_Passage for review_
He had four children between three and 12, who were living with his ex-wife.

“He was a very naive person, gentle, kind, caring person,never pushy,” Katherine says.

“He had been depressed because he had no money, he had absolutely nothing. Mum fed him, his sisters bought clothes.

“That day he went to the doctor. The doctor said he was happier than he had normally been.

“We left the house to pick up a daughter; I said ‘Joseph, your dinner is in the fridge.’ “

The coroner’s report records how the agency phoned Joseph on the evening of his suicide attempt, telling him that because he had overpaid by $800, he had to write a letter so his former partner could get the money – otherwise it would go in administrative costs. He was told he could not have it back.

Joseph drank a poison known as Lethabarb. It took him 19 days to die.

The coroner’s report records that an attempt was made to identify the relevant agency officer “for the purposes of this inquest and to have him or her called as a witness”.

However, the coroner records that “secrecy provisions” meant the agency was not required to disclose any information. Agency representatives did not attend the inquest.

“Eight hundred dollars, that money would have eased things so much, made such a difference to his life,” his sister says.

“The next month the CSA wrote wanting to know why he wasn’t paying his child support.

“How are we supposed to teach our children not to run people into the ground, humiliate and degrade them, just for your own benefit?”

The Child Support Agency

* Although it affects the lives of millions of Australians, studies show only half of the population has heard of the CSA. What many do not realise when they separate is that after the property and children are divided, it is just the start of their dramas. Non-custodial parents can lose as much as one-third of their gross income on a weekly basis until their children leave university. The body that calculates the payments, administers the transfers, and take punitive action against the non-payers is the CSA.

* Founded in 1988 with bipartisan support, the CSA has more that 1 million clients catering for about 1 million children. Including grandparents, but excluding siblings, it affects 6.5million people. There are 5000 to 6000 new cases a month. The cost of operation is $190 million and the saving in social security payments is estimated at $419 million; &1.324 billion is transferred each year.

* Many groups argue that the agency costs more than it saves because of its disincentives to work for both payers and payees. Depending on the method of calculation, unemployment among payers is 22 per cent to 32 per cent. About 192,000 payers earn less than $10,000 a year.

_Exercises to complete_
1. In the article about the Child Support Agency, how many days did it take Joseph to die after he drank the poison?
2. Continue the article about the Child Support Agency from its last sentence.

_Data for analysis_
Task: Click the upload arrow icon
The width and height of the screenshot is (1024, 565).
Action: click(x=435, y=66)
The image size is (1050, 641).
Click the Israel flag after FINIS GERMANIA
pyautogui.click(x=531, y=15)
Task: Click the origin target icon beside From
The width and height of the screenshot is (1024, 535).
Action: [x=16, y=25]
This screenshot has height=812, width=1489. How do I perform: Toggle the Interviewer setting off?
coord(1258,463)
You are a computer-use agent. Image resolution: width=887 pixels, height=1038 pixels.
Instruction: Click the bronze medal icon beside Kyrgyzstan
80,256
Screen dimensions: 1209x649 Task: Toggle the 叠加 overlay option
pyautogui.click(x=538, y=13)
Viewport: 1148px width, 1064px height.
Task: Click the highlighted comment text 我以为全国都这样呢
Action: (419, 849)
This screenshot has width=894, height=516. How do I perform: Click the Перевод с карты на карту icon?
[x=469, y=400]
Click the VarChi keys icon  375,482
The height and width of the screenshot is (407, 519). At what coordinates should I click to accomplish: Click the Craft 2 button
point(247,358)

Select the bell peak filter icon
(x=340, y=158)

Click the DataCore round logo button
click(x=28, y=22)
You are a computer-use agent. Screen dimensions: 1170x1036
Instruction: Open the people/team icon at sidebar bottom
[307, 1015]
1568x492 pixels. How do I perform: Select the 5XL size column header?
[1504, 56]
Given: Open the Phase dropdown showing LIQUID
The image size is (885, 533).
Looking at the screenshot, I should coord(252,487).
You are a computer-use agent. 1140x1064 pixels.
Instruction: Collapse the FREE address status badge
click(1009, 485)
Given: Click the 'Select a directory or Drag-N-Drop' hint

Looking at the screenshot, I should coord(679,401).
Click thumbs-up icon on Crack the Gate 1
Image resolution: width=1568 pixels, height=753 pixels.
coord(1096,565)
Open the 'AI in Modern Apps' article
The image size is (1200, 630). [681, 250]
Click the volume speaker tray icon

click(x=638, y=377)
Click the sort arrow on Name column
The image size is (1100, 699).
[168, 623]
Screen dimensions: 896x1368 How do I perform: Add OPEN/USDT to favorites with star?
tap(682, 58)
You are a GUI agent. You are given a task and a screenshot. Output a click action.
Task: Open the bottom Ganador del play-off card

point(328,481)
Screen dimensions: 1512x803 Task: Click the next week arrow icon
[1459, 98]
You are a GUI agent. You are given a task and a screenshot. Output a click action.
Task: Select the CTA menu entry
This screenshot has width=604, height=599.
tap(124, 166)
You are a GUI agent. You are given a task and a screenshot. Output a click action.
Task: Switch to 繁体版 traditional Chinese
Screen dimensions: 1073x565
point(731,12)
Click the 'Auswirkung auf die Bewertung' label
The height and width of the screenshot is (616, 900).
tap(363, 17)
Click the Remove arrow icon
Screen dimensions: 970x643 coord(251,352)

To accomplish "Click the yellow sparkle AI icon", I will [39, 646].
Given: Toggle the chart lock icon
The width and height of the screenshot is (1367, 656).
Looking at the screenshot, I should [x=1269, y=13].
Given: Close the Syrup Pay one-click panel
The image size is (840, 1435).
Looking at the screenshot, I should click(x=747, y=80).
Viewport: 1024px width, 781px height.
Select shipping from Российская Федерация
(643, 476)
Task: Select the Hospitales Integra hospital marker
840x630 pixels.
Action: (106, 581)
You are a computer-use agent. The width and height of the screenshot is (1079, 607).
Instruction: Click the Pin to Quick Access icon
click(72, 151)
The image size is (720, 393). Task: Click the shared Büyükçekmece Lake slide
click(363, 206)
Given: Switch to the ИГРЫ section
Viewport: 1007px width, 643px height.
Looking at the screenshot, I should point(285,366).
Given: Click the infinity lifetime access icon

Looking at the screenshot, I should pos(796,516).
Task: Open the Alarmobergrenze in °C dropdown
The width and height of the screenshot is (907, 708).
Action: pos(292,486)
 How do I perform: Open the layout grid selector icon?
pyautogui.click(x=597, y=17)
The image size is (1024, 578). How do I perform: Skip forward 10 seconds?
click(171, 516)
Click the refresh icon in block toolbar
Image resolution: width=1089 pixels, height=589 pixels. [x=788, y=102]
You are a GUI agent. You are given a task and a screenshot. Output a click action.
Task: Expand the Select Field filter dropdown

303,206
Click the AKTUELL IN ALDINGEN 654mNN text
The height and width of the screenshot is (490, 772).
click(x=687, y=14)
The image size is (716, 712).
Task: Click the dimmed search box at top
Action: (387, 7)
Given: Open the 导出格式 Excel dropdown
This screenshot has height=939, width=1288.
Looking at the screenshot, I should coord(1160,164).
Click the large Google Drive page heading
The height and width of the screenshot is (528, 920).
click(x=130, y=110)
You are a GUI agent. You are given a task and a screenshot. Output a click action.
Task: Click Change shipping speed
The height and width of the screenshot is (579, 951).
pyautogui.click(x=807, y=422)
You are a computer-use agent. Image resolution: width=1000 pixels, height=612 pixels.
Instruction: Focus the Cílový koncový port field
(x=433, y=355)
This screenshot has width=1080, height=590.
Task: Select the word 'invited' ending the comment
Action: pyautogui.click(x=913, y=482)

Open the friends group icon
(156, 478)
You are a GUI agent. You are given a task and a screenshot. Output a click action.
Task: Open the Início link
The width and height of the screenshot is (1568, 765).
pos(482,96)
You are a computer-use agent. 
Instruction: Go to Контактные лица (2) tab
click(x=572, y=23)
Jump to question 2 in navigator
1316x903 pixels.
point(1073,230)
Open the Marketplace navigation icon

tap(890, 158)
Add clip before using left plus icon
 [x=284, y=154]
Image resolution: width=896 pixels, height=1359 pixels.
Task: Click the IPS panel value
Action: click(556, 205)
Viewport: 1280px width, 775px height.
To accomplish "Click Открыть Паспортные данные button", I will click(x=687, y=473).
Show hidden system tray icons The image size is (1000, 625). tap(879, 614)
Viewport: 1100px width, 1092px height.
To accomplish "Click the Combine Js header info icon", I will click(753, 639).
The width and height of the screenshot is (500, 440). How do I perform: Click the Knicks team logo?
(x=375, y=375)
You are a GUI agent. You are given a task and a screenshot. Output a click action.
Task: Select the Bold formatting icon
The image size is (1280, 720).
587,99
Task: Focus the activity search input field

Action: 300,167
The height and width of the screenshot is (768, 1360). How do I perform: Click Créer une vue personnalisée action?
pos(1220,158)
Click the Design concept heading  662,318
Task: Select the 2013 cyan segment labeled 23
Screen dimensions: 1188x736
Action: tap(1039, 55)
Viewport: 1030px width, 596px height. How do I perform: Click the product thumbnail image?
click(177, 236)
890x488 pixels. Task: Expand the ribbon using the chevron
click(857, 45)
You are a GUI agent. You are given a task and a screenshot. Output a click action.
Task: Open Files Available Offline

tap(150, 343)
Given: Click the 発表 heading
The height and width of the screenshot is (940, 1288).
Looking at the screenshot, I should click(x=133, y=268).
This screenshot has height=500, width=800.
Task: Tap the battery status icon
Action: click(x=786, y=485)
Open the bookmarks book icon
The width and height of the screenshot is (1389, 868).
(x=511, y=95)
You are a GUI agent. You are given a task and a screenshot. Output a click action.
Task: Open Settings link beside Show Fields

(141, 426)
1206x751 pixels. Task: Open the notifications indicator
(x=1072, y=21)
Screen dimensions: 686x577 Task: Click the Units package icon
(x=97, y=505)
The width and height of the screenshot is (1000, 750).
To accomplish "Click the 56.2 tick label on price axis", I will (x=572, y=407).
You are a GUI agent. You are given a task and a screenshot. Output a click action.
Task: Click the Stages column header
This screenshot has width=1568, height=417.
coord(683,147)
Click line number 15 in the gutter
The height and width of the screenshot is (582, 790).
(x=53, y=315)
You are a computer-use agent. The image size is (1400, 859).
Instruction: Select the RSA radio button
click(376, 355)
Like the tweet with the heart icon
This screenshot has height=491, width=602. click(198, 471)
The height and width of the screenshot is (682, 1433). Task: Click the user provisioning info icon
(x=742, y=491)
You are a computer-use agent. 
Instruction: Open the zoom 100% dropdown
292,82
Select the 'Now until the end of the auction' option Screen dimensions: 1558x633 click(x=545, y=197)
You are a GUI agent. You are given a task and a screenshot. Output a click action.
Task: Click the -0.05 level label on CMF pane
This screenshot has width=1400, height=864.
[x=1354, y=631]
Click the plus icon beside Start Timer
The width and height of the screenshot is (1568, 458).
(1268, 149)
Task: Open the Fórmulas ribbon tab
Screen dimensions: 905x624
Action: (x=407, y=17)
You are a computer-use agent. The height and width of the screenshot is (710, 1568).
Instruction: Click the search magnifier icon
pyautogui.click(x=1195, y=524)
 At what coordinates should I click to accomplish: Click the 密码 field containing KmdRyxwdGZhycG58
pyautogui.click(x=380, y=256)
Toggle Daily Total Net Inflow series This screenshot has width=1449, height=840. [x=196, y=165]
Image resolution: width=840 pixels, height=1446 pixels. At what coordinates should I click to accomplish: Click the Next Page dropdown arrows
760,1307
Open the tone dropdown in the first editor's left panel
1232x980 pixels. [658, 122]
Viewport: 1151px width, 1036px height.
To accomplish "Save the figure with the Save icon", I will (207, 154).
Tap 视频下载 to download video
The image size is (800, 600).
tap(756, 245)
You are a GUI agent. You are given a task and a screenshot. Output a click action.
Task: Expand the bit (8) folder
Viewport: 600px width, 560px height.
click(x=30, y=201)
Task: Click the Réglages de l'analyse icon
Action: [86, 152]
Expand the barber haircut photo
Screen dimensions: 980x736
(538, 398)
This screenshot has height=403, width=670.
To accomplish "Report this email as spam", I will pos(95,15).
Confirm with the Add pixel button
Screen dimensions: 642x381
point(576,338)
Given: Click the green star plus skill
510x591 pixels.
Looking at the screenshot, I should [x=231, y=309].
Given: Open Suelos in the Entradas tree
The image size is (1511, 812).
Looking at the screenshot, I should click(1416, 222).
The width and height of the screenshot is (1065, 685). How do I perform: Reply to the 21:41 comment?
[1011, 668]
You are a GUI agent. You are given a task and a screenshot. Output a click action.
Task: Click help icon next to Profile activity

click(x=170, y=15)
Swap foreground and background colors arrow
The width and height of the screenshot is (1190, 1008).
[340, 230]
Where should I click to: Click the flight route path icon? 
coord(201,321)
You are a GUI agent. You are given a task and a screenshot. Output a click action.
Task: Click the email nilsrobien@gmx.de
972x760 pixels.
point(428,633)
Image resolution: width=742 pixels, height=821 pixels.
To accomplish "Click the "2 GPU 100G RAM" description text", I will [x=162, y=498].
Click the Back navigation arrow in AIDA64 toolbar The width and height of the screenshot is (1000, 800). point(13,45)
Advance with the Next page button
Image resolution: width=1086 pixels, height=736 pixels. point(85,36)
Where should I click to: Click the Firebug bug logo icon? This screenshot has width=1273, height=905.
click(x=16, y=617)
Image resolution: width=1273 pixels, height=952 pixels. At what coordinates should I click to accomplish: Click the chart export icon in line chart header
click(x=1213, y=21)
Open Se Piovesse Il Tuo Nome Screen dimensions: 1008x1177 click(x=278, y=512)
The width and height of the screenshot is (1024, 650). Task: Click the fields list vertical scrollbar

_Exercise answers_
1. 19 days

2.
* The total child support debt is $455 million, and the CSA estimates 62 per cent of parents are in arrears.

* After tax, superannuation, Medicare, earning expenses, child support, access costs, rent and food, a non-custodial parent earning the average wage has %15 a week to meet all other expenses including gas and electricity.

* The formula is one of the most contentious aspects of the CSA. The percentages are calculated on gross income but taken out of net income. There is, however, a safety-net minimum that must be left to the parent: an amount equal to the single unemployment benefit.
The payment formula works out as follows:
One child: 18 per cent of gross income after the single unemployment benefit has been deducted.
Two children: 27 per cent.
Three: 32 per cent.
Four: 34 per cent.
Five or more: 36 per cent.

* The Commonwealth Ombudsman has consistently criticised the CSA for complexity. There are 7500 formal complaints made each year, including 2282 via the minister’s office or parliament last year. Only five out of every 1000 complaints are upheld. Although the FamilyCourt is the relevant court of appeal, only 0.28 per cent of child support cases have been ordered by the court, with the remaining cases being governed by CSA rulings.

* There are 1200 cases before the CSA litigation unit. The CSA intercepts $47 million in tax returns each year.

* 92.2% of payers are men and the rest women, an increasing number of whom are in default.

Although there are concerns that the CSA is contributing to high suicide rates among separated men, the agency claims not to know how many of its paying parents are affected.